Studies done on the safety of the vaccine are numerous including this one that was done between 2006 to 2015 and published in the Pediatric Infectious Disease Journal.
Another study that involved about 1 million girls from Denmark and Sweden which you can read here BMJ study established that the allegations that the vaccine caused autoimmune, cardiovascular and even neurological effects were not factual.
What about all the other allegations of pain and other symptoms? One of the side effects attributed to the vaccine is that it causes CRP, a chronic pain syndrome affecting a limb, while POTS is a condition where the heart rate increases abnormally on sitting or standing up. Other symptoms attributed to the HPV Vaccine are; dizziness, fainting and weakness, as well as headache, aches and pains, nausea and fatigue.
This report did not rule out that these syndromes do occur and affect young and even older populations in general. The report concluded, ”The review found no evidence that the overall rates of these syndromes in vaccinated girls were different from expected rates in these age groups, even taking into account possible underreporting.”
Where has the HPV Vaccine Succeeded?
So far Australia is the one country that has recorded such impeccable success that it could soon be the first country to completely eliminate cervical cancer.
It did not just start to offer the vaccine, however. The journey began way back in 2007. It started offering the vaccine to girls aged between 12 and 13. In 2013, the vaccine was available to boys as well.

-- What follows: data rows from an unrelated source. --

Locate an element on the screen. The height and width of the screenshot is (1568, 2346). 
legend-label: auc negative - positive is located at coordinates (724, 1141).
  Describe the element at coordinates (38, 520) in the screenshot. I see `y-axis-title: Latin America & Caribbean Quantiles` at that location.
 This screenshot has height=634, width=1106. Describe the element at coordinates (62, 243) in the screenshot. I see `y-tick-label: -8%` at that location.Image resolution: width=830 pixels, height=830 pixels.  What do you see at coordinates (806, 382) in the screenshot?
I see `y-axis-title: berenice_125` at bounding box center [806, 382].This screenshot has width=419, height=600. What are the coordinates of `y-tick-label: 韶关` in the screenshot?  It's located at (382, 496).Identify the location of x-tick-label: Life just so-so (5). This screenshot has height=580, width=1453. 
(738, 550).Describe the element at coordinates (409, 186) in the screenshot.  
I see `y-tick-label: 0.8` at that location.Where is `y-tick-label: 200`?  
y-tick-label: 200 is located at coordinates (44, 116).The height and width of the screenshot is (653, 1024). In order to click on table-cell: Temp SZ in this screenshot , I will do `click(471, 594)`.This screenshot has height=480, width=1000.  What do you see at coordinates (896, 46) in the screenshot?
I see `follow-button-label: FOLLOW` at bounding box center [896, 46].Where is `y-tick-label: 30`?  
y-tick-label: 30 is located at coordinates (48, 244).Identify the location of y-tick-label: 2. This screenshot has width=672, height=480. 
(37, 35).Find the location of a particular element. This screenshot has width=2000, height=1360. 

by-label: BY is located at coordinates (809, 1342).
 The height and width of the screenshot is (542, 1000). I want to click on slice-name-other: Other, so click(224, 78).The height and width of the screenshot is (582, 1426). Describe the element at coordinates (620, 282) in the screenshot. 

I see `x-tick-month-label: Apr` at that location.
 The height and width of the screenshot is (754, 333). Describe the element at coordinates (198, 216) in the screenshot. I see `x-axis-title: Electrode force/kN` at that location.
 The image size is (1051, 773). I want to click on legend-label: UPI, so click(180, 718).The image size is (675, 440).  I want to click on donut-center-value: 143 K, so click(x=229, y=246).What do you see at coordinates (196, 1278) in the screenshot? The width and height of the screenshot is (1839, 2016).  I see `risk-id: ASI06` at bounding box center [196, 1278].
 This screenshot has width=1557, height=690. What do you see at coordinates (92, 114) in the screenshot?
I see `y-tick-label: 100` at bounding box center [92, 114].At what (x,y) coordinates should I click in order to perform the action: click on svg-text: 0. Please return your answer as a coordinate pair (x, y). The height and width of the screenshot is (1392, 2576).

What To Know About Cervical Cancer
- Cervical cancer is the leading cause of cancer-related deaths among women in Kenya; killing 9 women daily.
- Nearly 99.7% of cervical cancers are caused by HPV infections; preventing HPV, therefore, protects you from cervical cancer later in life.
- HPV has been approved by the Kenya pharmacy and poisons board.
- Cervical Cancer is now Preventable through Vaccination
- The Cervical Cancer vaccine is safe and effective, has been evaluated and licensed for use in the country. It is in use in Routine Immunization Programs of more than 115 countries worldwide.